Despite these limitations, the applicability and practical utility of the findings are considerable, particularly in the context of emergency medicine. The evidence synthesized from this review suggests that the combined use of biomarkers such as GFAP and UCH-L1 offers a robust, high-negative predictive value tool for ruling out intracranial injury in patients with mild TBI. This has significant clinical implications: by reliably identifying low-risk patients who do not require CT imaging, healthcare providers can reduce unnecessary radiation exposure, streamline patient management, and optimize resource allocation in busy emergency departments. Moreover, the potential reduction in CT scan utilization may lead to substantial cost savings for healthcare systems while also mitigating the risks associated with radiation, especially in younger patients or those likely to undergo repeated imaging.

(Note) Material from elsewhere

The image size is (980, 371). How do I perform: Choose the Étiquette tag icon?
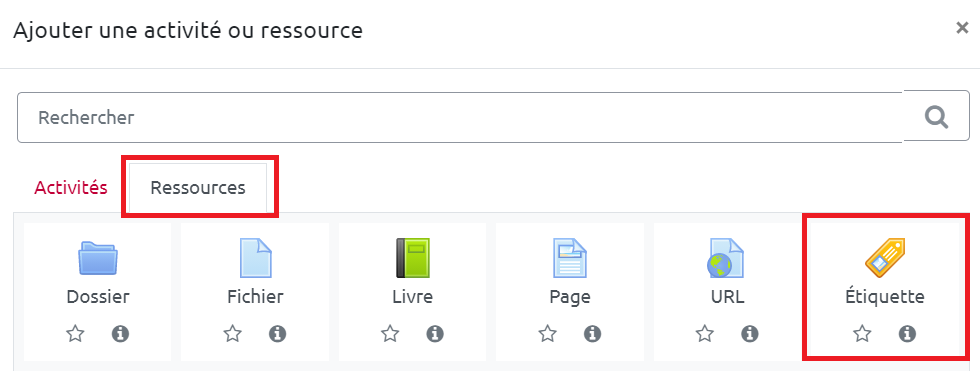(x=884, y=257)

Regarding ethical considerations, this review relies exclusively on previously published studies, each of which obtained the appropriate ethical approvals in accordance with international research standards. As no new data were generated for this analysis, additional ethical approval was not required. Nevertheless, it is essential to acknowledge that the ethical implications of implementing biomarker-guided diagnostic protocols extend beyond the scope of this review. Any future clinical adoption of these biomarkers should be accompanied by comprehensive ethical oversight, ensuring patient safety, informed consent, and equitable access to novel diagnostic technologies.

5. Conclusions

This systematic review demonstrates that blood biomarkers, particularly glial fibrillary acidic protein (GFAP) and ubiquitin C-terminal hydrolase L1 (UCH-L1), have significant potential to optimize the diagnostic pathway for mild traumatic brain injury (TBI) in emergency settings. The high sensitivity and negative predictive values observed across multiple cohort studies indicate that these biomarkers can reliably exclude intracranial lesions, which in turn may reduce the reliance on computed tomography (CT) imaging. Reducing unnecessary CT scans not only minimizes patient exposure to ionizing radiation but also alleviates resource strain and lowers healthcare costs.

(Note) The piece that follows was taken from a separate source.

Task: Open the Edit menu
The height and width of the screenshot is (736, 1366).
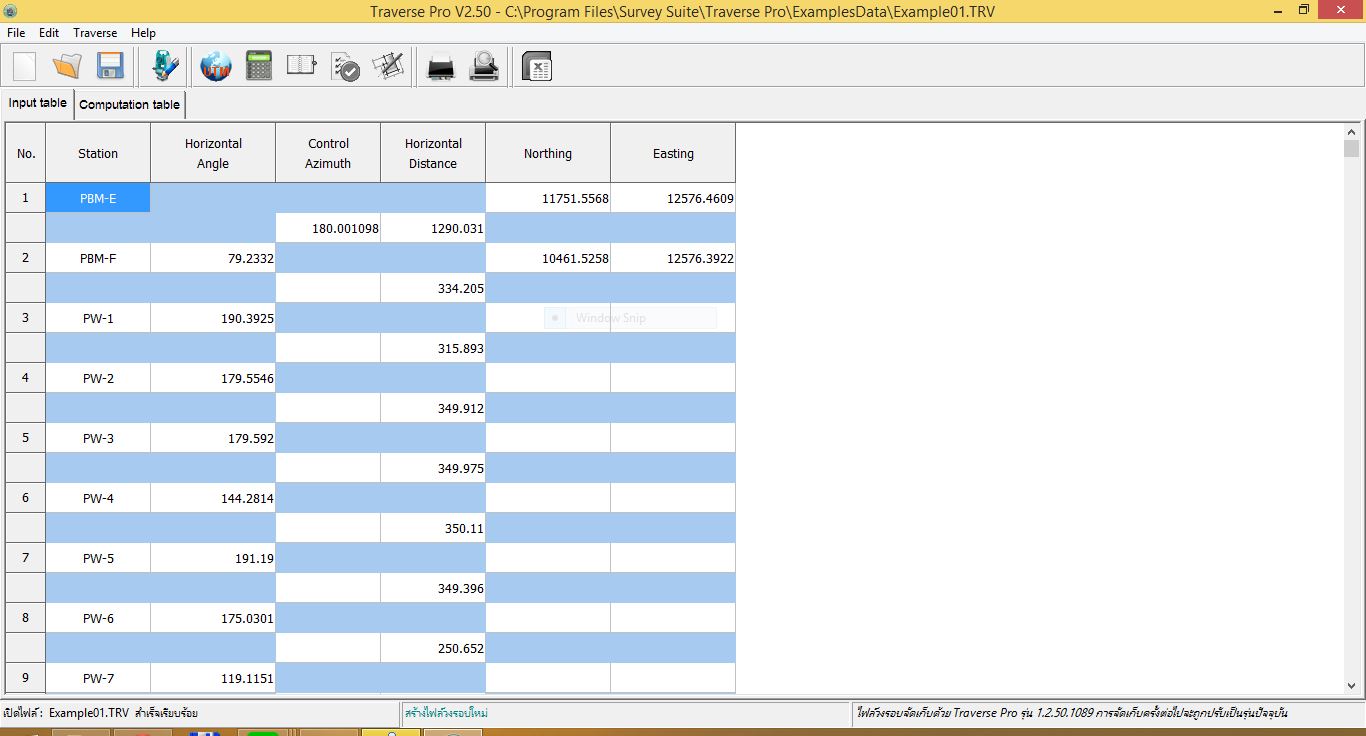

The evidence supports the use of a combined biomarker panel, as the synergy between GFAP and UCH-L1 provides a more robust screening tool than either marker alone. Although S100B is highly sensitive, its lower specificity due to extracranial expression limits its standalone utility; however, it may still offer additional diagnostic insight when used alongside GFAP and UCH-L1.

Despite promising results, several challenges remain, including the need for standardization of assay methods, uniform timing for blood sample collection, and further validation through multicenter prospective studies. Addressing these issues will be critical for translating these findings into routine clinical practice.

In conclusion, incorporating blood biomarkers into the diagnostic algorithm for mild TBI holds promise in enhancing diagnostic accuracy, improving patient safety by reducing unnecessary imaging, and optimizing the allocation of healthcare resources in emergency departments. Future research focused on standardization and cost-effectiveness will be essential to fully realize the clinical benefits of this approach.